#### TRECHO PARA LEITURA:
Eis que o diálogo seguia relativamente bem, até que, a conversa acabou por ser interrompida por uma interpelação infeliz de uma profissional recém-chegada ao métier: após uma sequência de frases da matriarca da família, eis que a referida recém-chegada sapecou inadvertidamente a frase: “Agora fala de um jeito que eu entenda!”.

(...)

...Foram segundos, ou talvez uma eternidade, não sei dizer... O ar repentinamente pareceu pesado para a respiração, e eu prendi a minha, e olhei para ela. Notei a mudança repentina da cor de seu rosto, que rapidamente ganhou rubores, talvez de vergonha, talvez de raiva... Por um instante, ela abriu a boca, como se fosse falar, mas acabou baixando a cabeça e assim ficou...

#### TAREFA 1:
Transcreva fielmente o trecho para leitura, começando em "Eis que o diálogo" e seguindo até "e assim ficou...".

#### LISTAGEM FORNECIDA:

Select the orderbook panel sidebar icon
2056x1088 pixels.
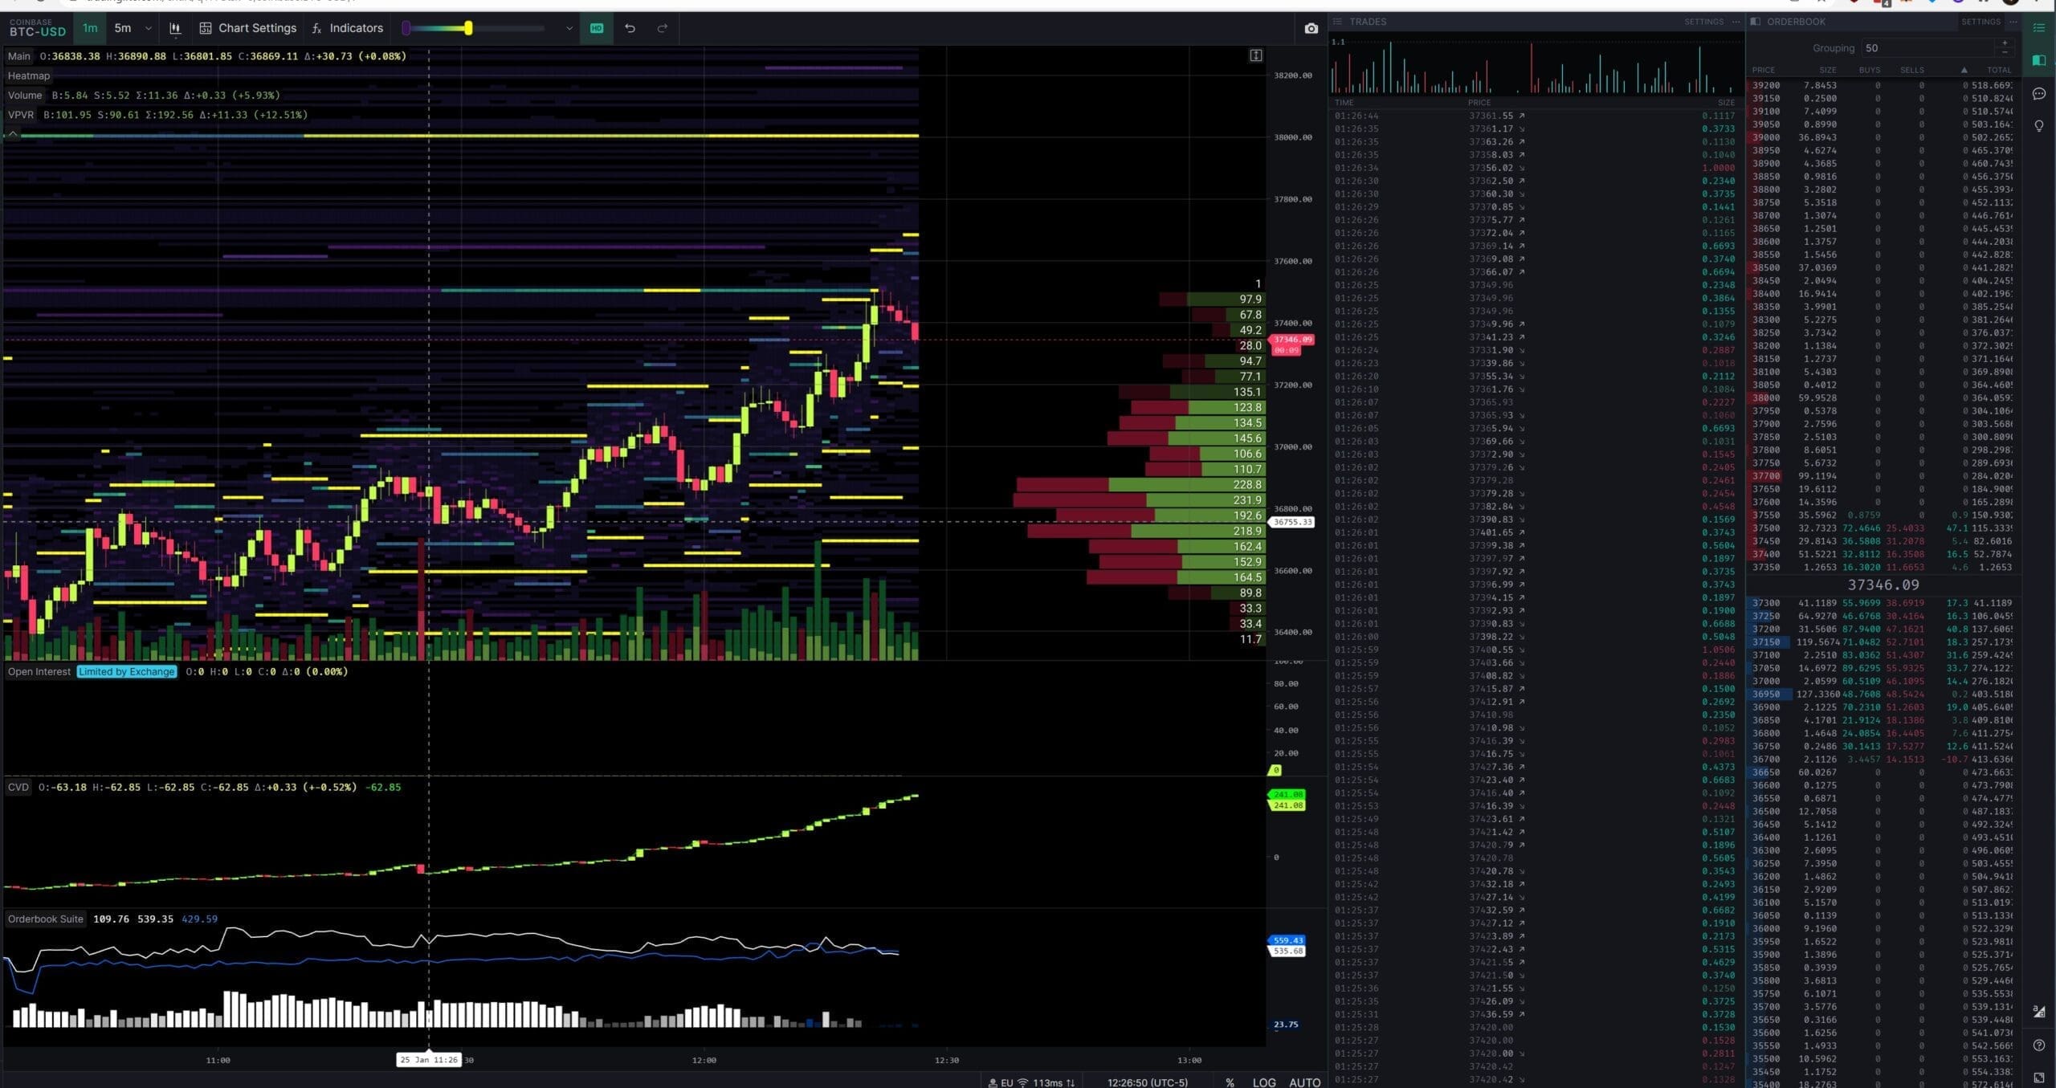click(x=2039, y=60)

==

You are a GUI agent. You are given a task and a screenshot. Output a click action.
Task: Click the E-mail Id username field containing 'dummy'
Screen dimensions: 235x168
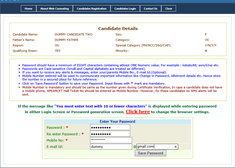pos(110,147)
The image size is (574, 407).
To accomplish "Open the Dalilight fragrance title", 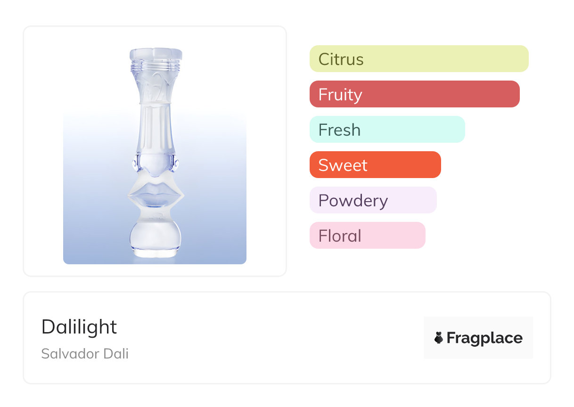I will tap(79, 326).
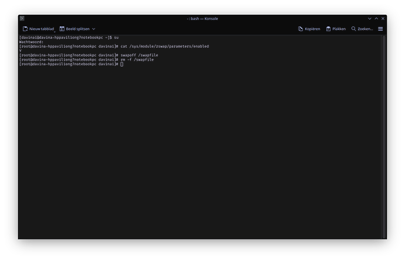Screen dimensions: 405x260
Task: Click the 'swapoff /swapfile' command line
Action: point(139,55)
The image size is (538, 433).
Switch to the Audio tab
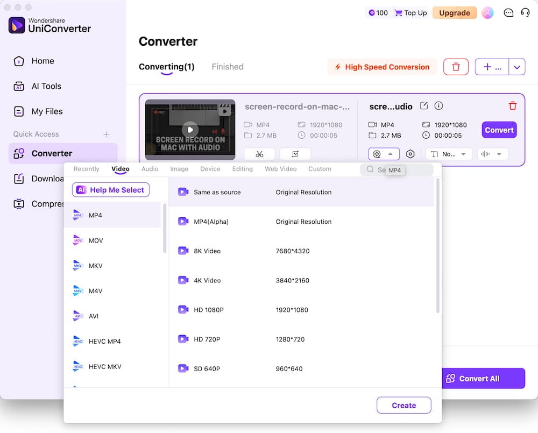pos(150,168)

---

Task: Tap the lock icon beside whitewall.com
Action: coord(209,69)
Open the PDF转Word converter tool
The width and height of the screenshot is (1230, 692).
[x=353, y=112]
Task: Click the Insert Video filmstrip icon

#### TAREFA 2:
Atualize as linhas da listagem começando pela linha com "Select the orderbook panel sidebar icon" e seguindo até a linha com "click(x=2039, y=60)", substituindo "sidebar" por "side bar" e mantendo todo o resto igual. Devolva somente essas linhas e deixe as imagens de fora.

#### SOLUÇÃO 1:
Eis que o diálogo seguia relativamente bem, até que, a conversa acabou por ser interrompida por uma interpelação infeliz de uma profissional recém-chegada ao métier: após uma sequência de frases da matriarca da família, eis que a referida recém-chegada sapecou inadvertidamente a frase: “Agora fala de um jeito que eu entenda!”.

(...)

...Foram segundos, ou talvez uma eternidade, não sei dizer... O ar repentinamente pareceu pesado para a respiração, e eu prendi a minha, e olhei para ela. Notei a mudança repentina da cor de seu rosto, que rapidamente ganhou rubores, talvez de vergonha, talvez de raiva... Por um instante, ela abriu a boca, como se fosse falar, mas acabou baixando a cabeça e assim ficou...

#### SOLUÇÃO 2:
Select the orderbook panel side bar icon
2056x1088 pixels.
click(x=2039, y=60)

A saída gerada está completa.